No one can predict how long this movement will endure or how successful it is likely to be. It’s also uncertain whether the Tea Party will strengthen the Republican Party or vice-versa. Each wants to use the other as a means to gain more power. It’s also within the realm of possibility that the movement will collapse under the weight of its own contradictions or that extremists might seize control of its agenda.

Here in Nashville, thoroughly likable grass-roots types are encountering less likable prominent people, such as the former Alabama Supreme Court judge who was run out of office by his own party for trying to erect a monument displaying the Ten Commandments on public property.

Or they’re encountering people like former Republican congressman Tom Tancredo of Colorado, who stirs up sentiment against immigrants, dabbles with racist sentiments and depicts people who voted for “Barack Hussein Obama” as uneducated illiterates who would never have put their X after his name on the ballot had they been able to read.

Despite all the unknowns, one thing is certain: Tea Party members are instilling fear in Democrats and Republicans alike.
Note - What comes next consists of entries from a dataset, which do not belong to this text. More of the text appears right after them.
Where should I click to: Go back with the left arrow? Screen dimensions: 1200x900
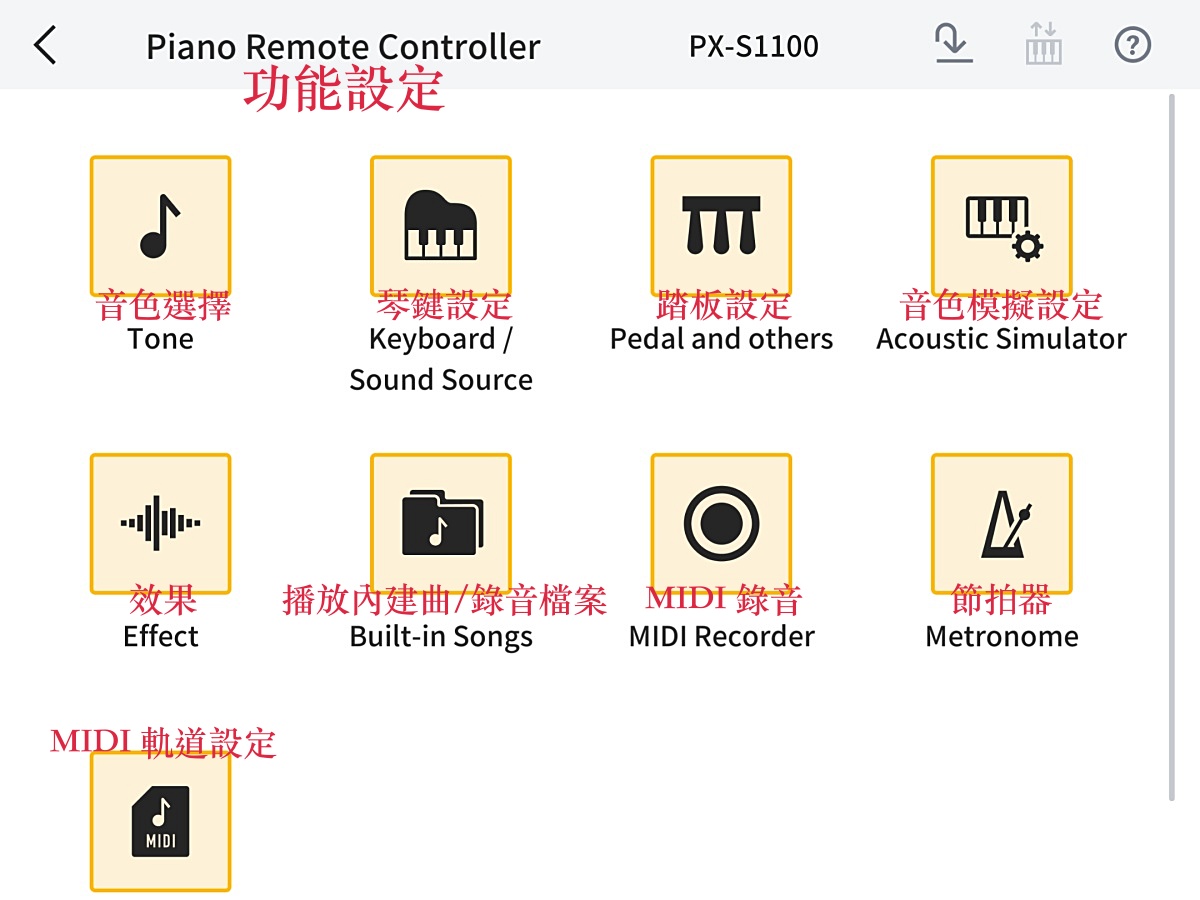coord(45,46)
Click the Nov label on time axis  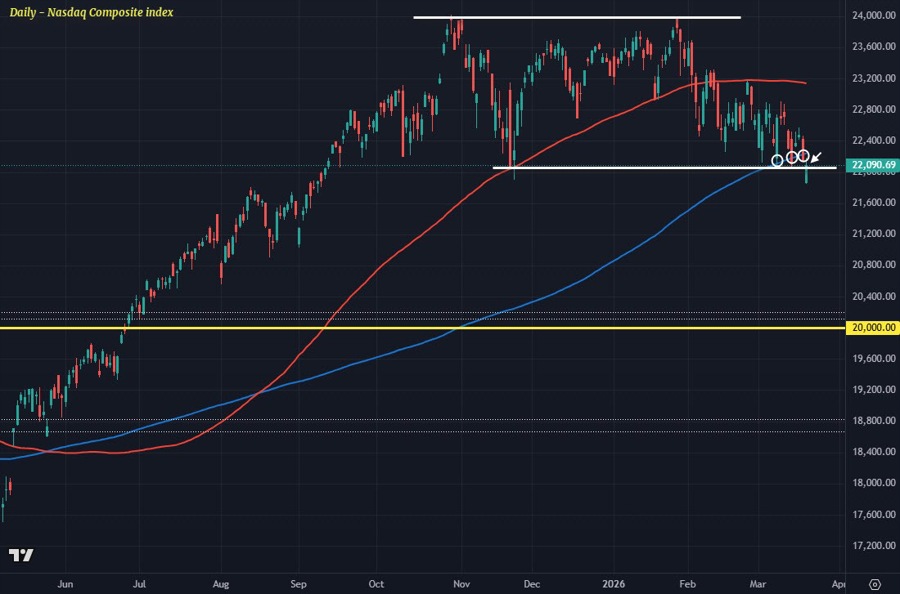point(461,582)
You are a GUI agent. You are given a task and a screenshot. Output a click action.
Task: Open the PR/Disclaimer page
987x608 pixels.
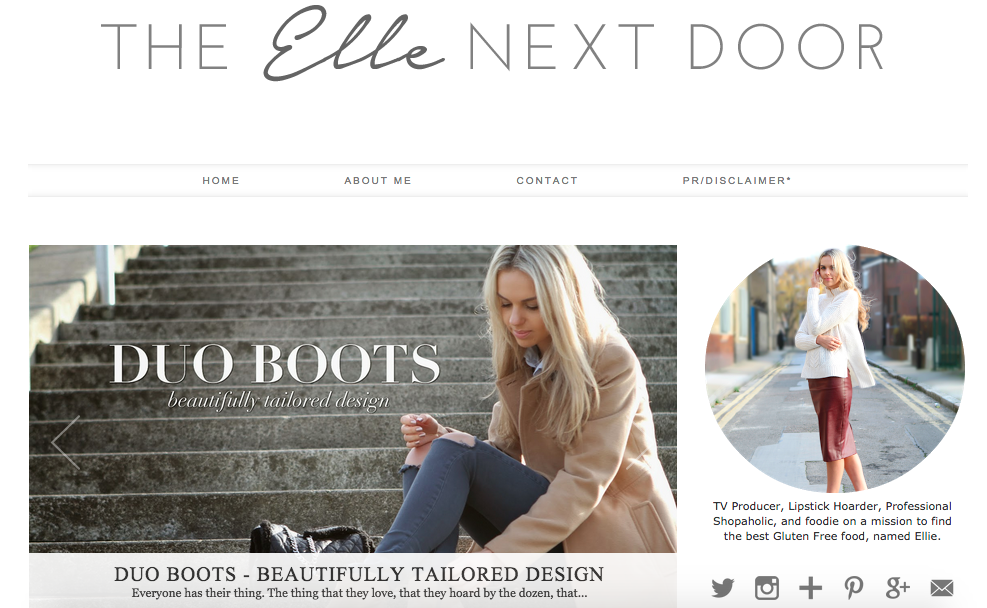pyautogui.click(x=736, y=181)
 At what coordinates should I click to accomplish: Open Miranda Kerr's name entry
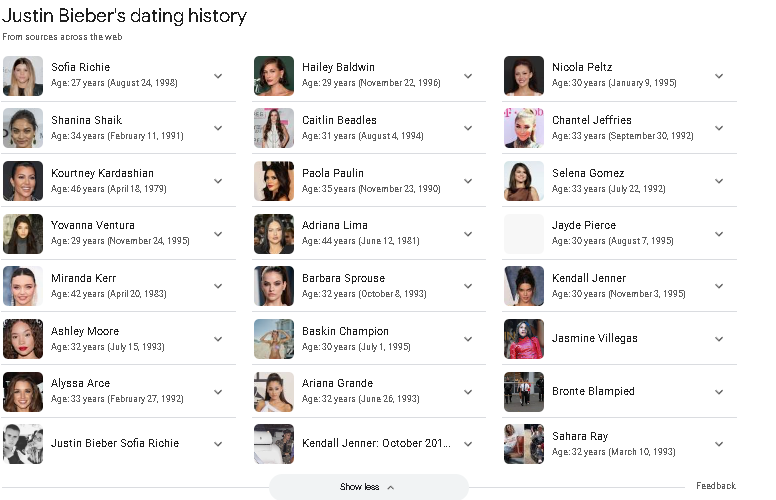pyautogui.click(x=83, y=278)
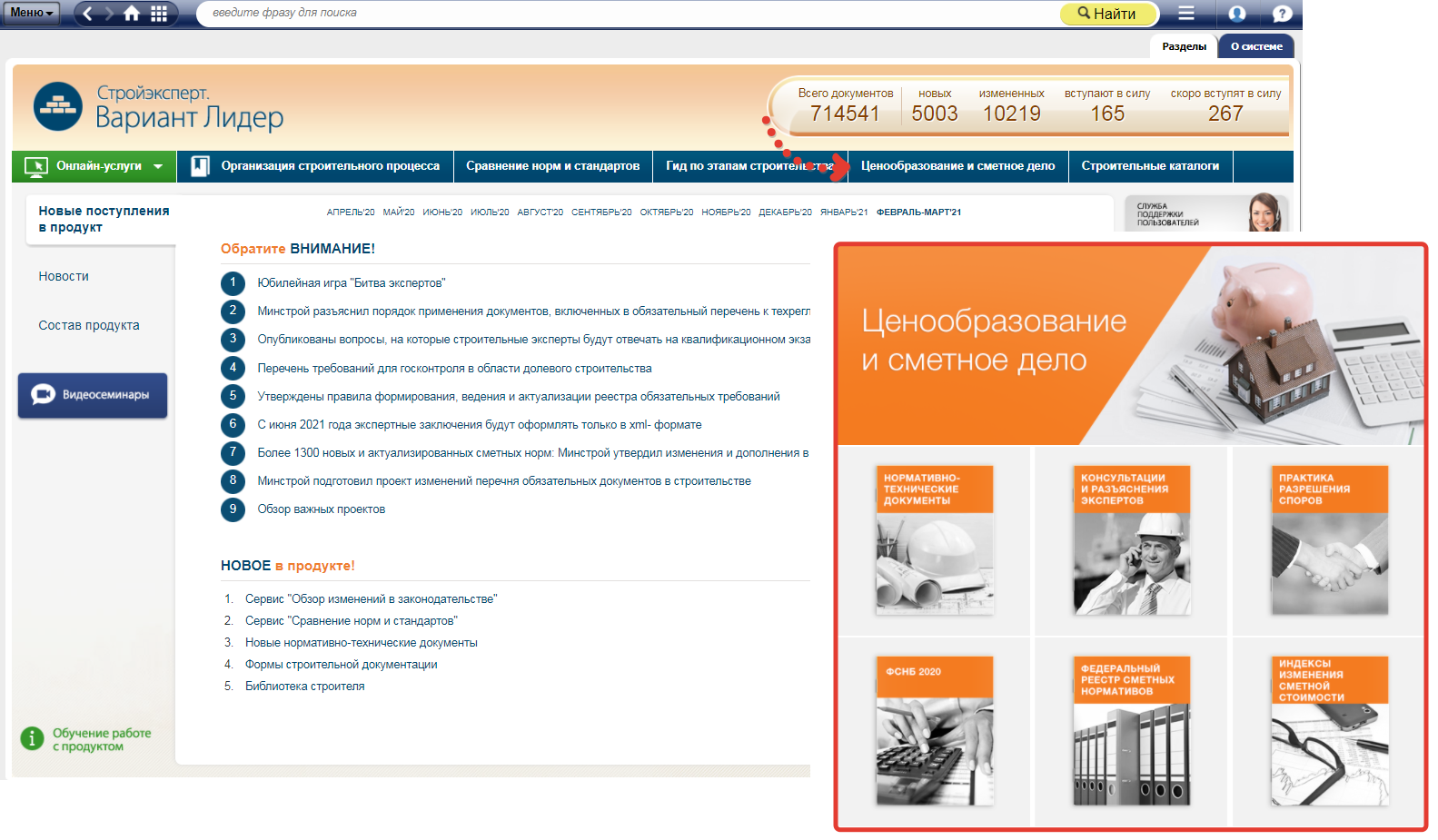1438x840 pixels.
Task: Select the ДЕКАБРЬ'20 month link
Action: (x=785, y=212)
Last September, they brought tens of thousands of demonstrators to Washington to protest; in Massachusetts, they brought the Democratic political monopoly to an end and with their protests against moderate incumbent Republicans they’re creating real havoc. Hardly a single politician is safe from their wrath.

Unless that politician is named Sarah Palin. The darling of the Tea Party and former governor of Alaska who ran as John McCain’s deputy is seen as supportive of John McCain once again, even though the far-right would prefer to send someone more conservative to the White House.